Como dice Itziar Ruiz-Giménez en «Las “buenas intenciones”», un libro sobre el humanitarismo emprendido con más pólvora que magnolias, la comunidad internacional «convirtió a los “señores de la guerra” en los principales y casi únicos actores políticos», y sobre todo reforzó «cierto imaginario colectivo que subsiste en Occidente que ve a las sociedades africanas como pueblos sin capacidad para gobernarse, como sujetos pasivos a la espera de salvación y no como agentes de historia con capacidad de decidir cómo quieren solucionar sus problemas».

Nuruddin Farah, acaso el más reputado, y libre, de los escritores somalíes (ahora en la diáspora), anota en las últimas páginas de «Secretos», su espléndida novela, ambientada en vísperas del hundimiento colectivo, cuando el régimen dictatorial, y Nonno, el sabio abuelo del protagonista, están a punto de expirar: «Con la visión disminuida —dice—, mis esperanzas de que Somalia sobreviva a los desastres son nulas. Como yo, que estoy en mi lecho de muerte… ya está acabada.

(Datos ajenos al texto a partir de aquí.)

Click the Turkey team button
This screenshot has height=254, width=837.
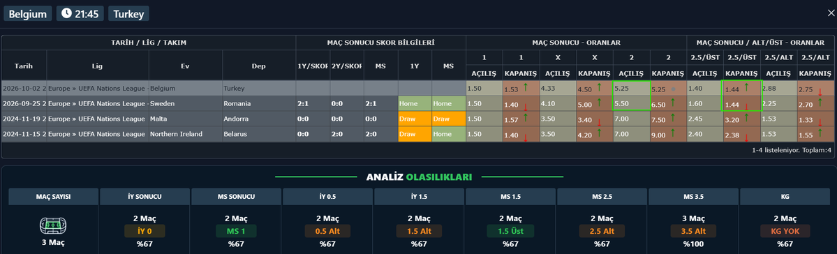pos(128,14)
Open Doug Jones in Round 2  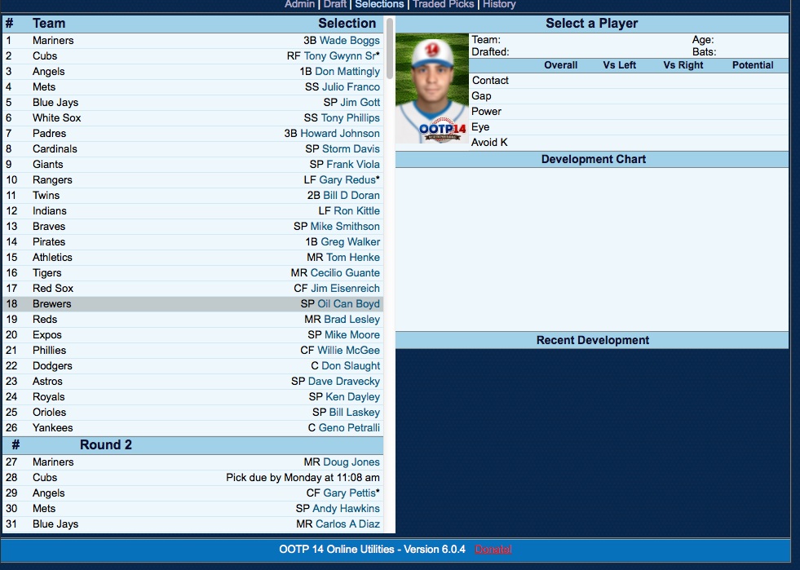click(x=351, y=462)
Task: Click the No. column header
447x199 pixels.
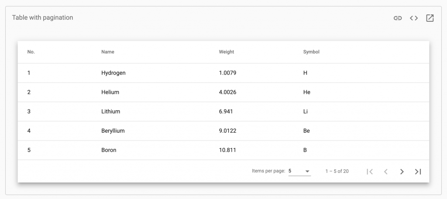Action: click(31, 52)
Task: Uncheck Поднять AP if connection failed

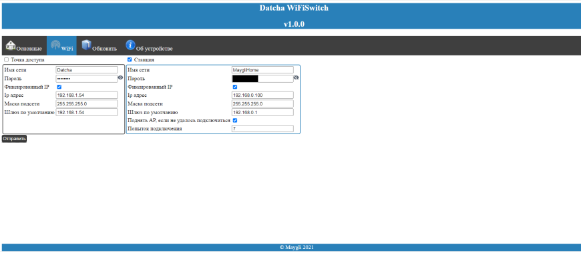Action: (234, 120)
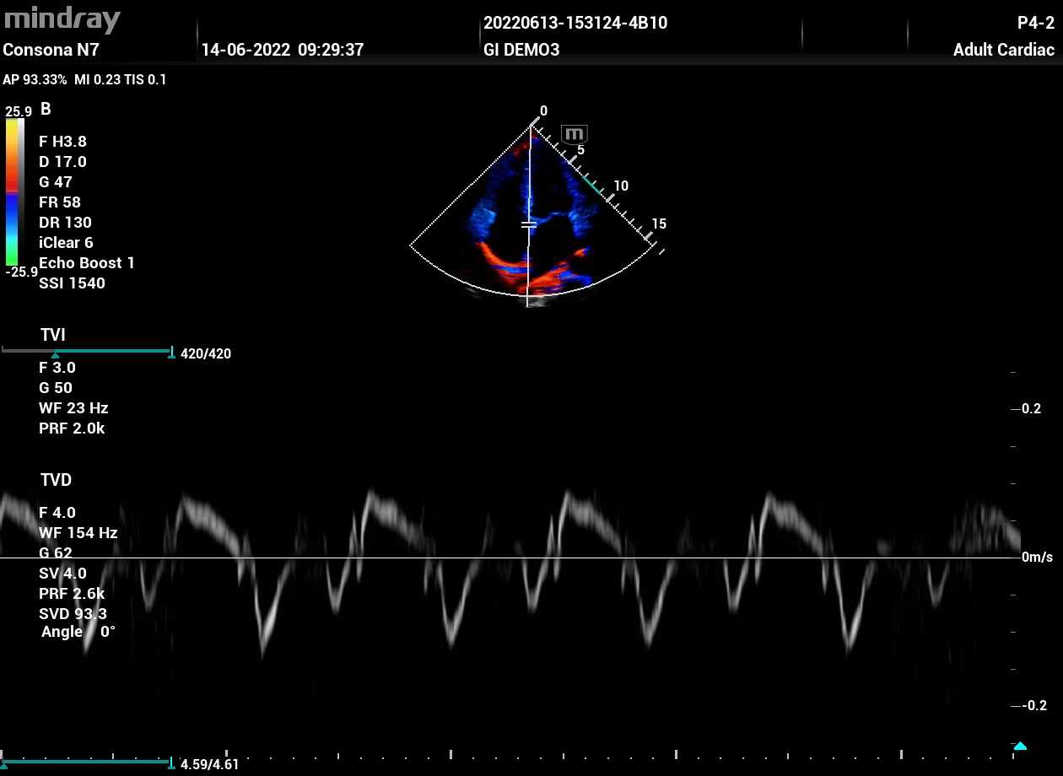
Task: Click the Mindray logo
Action: (x=62, y=19)
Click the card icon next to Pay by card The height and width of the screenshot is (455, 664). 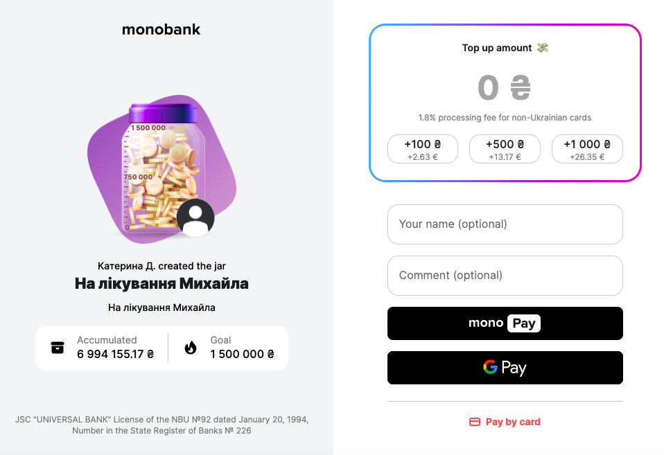pyautogui.click(x=475, y=422)
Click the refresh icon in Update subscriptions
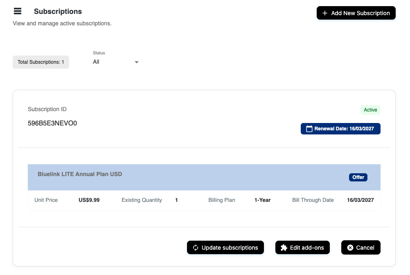The width and height of the screenshot is (410, 275). coord(196,248)
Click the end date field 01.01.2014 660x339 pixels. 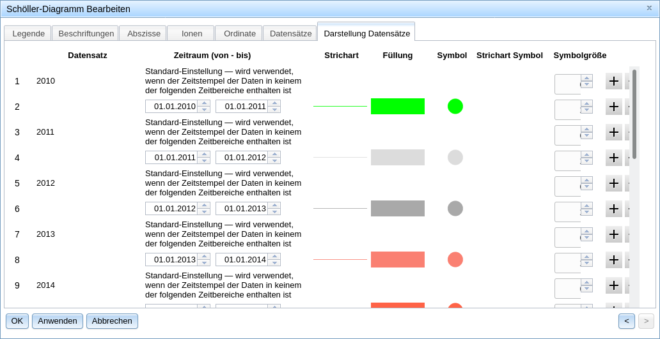point(241,260)
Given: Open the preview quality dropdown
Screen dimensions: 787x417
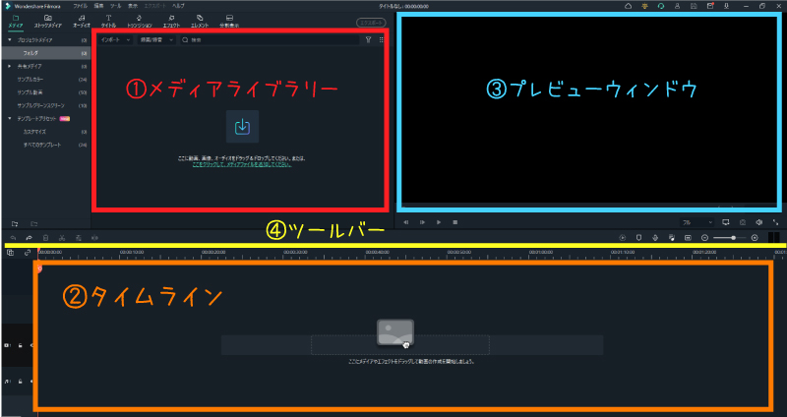Looking at the screenshot, I should 701,222.
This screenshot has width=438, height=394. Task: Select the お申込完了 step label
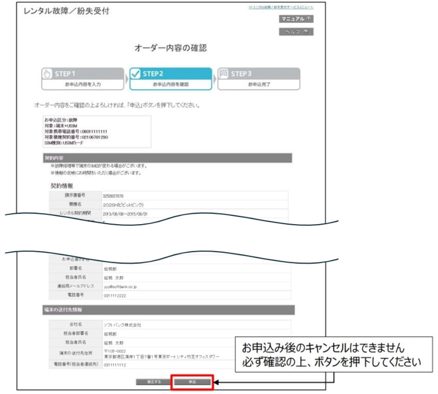point(259,84)
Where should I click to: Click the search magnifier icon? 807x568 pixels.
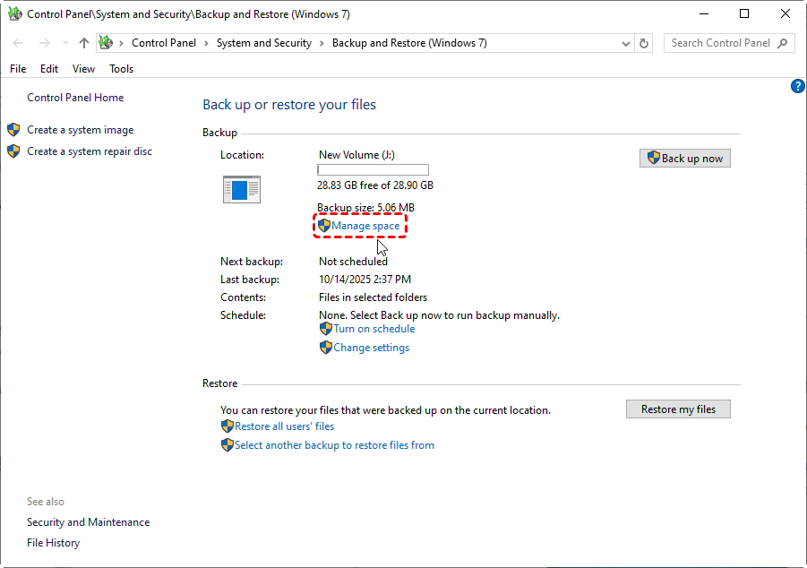tap(783, 43)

Es una tragedia que el país que tantas generaciones han luchado por construir se esté destruyendo pieza por pieza ante nuestros propios ojos invidentes. Maldición, me he quedado ciego por no hacer caso de las señales de advertencia. Nuestro pueblo no ha prestado atención a los signos que auguraban la catástrofe inminente. Yo estoy acabado. Nuestro país está acabado. Te aconsejo que hagas con tu vida lo que puedas».